Promoter Hypermethylation of the MEG3 (DLK1/MEG3) Imprinted Gene in Multiple Myeloma

Clin Lymphoma Myeloma. 2008 Jun;8(3):171-5. doi: 10.3816/CLM.2008.n.021.

Abstract

Background: Methylation represents the most studied epigenetic modification and results in the silencing of genes involved in various processes such as differentiation and cell-cycle regulation. MEG3 represents an imprinted gene maternally expressed in humans that encodes a nontranslated product.
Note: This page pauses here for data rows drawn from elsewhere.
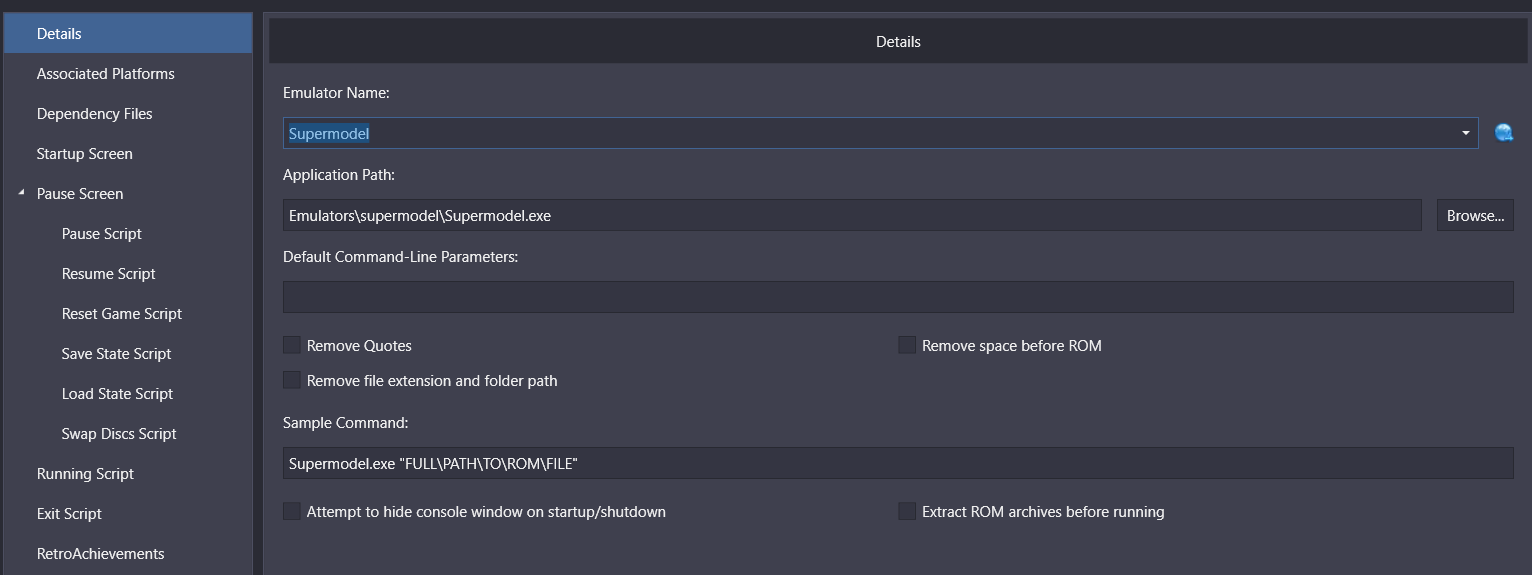
Task: Enable the Remove Quotes checkbox
Action: click(x=292, y=345)
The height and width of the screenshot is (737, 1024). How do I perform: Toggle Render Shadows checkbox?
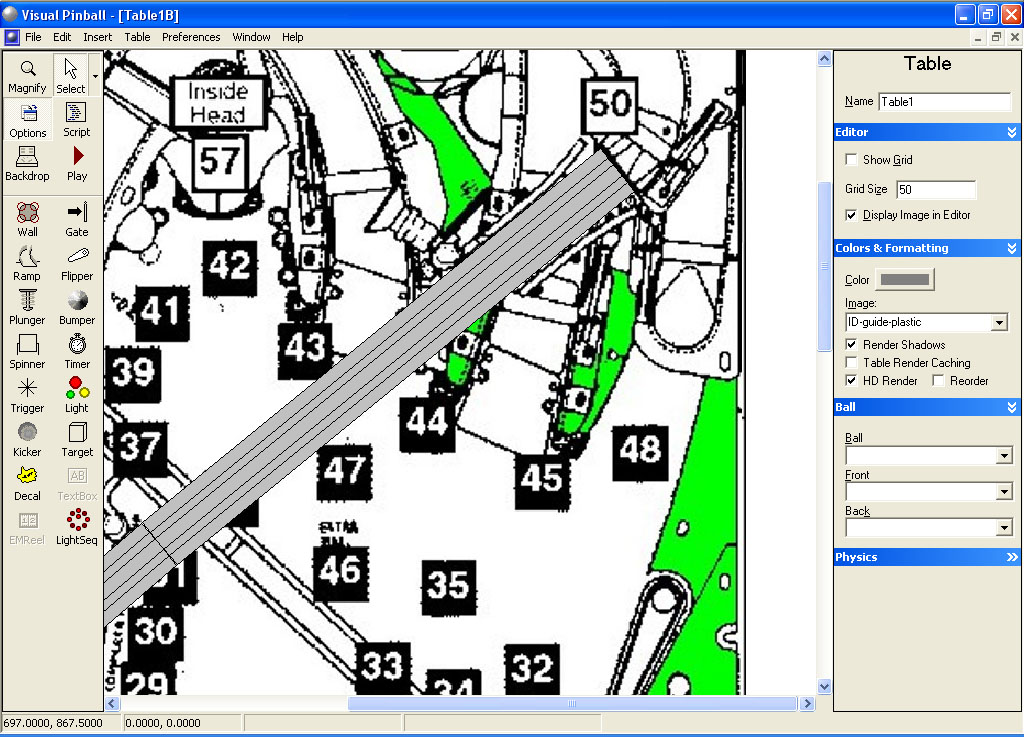point(851,345)

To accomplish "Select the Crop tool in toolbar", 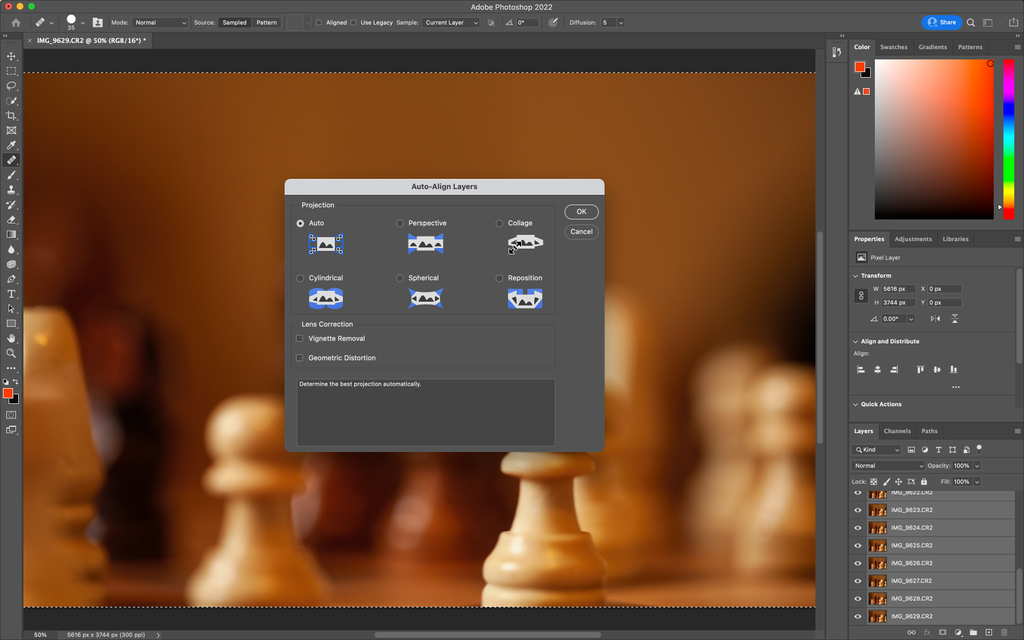I will pos(12,116).
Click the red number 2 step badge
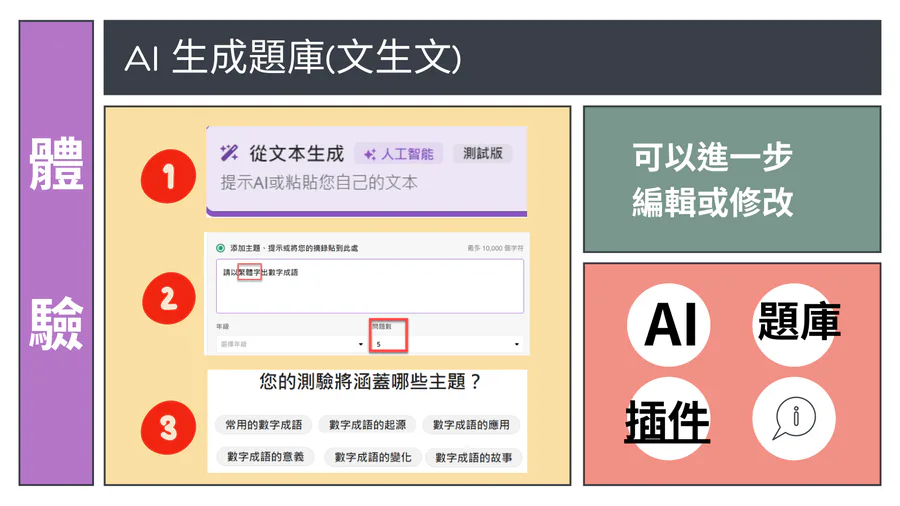900x506 pixels. [168, 299]
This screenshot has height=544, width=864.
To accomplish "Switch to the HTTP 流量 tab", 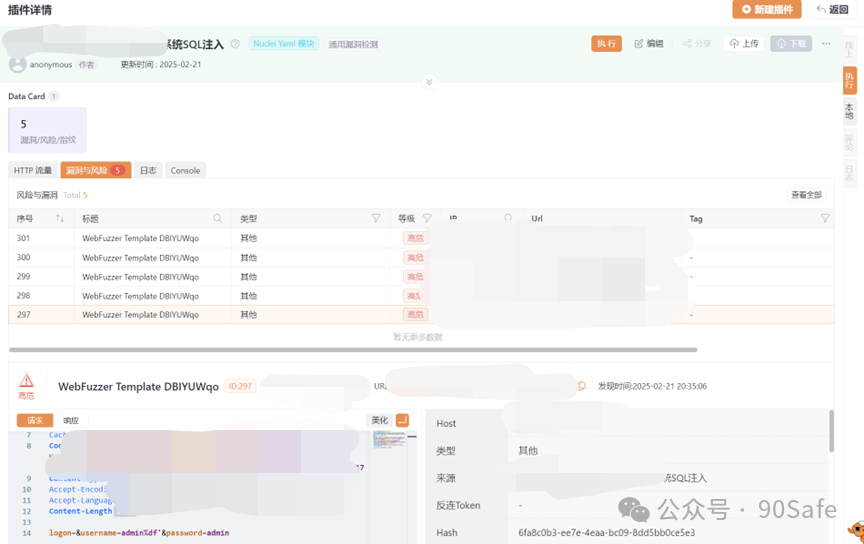I will pos(33,170).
In this survey, we studied the methylation status of the specific gene in multiple myeloma (MM).

Patients and methods: Twenty-one patients with MM (17 with immunoglobulin [Ig] G, 3 with IgA, and 1 with IgM) were evaluated using methylation-specific polymerase chain reaction (after DNA bisulphite modification).

Results: Promoter hypermethylation was observed in 12 (57.14%) bone marrow samples and in 9 of 14 (64.28%) available peripheral blood samples. A correlation with disease stage was also observed and also with the disease subtype (IgG, 64.7%; IgA, 0; IgM, 100%).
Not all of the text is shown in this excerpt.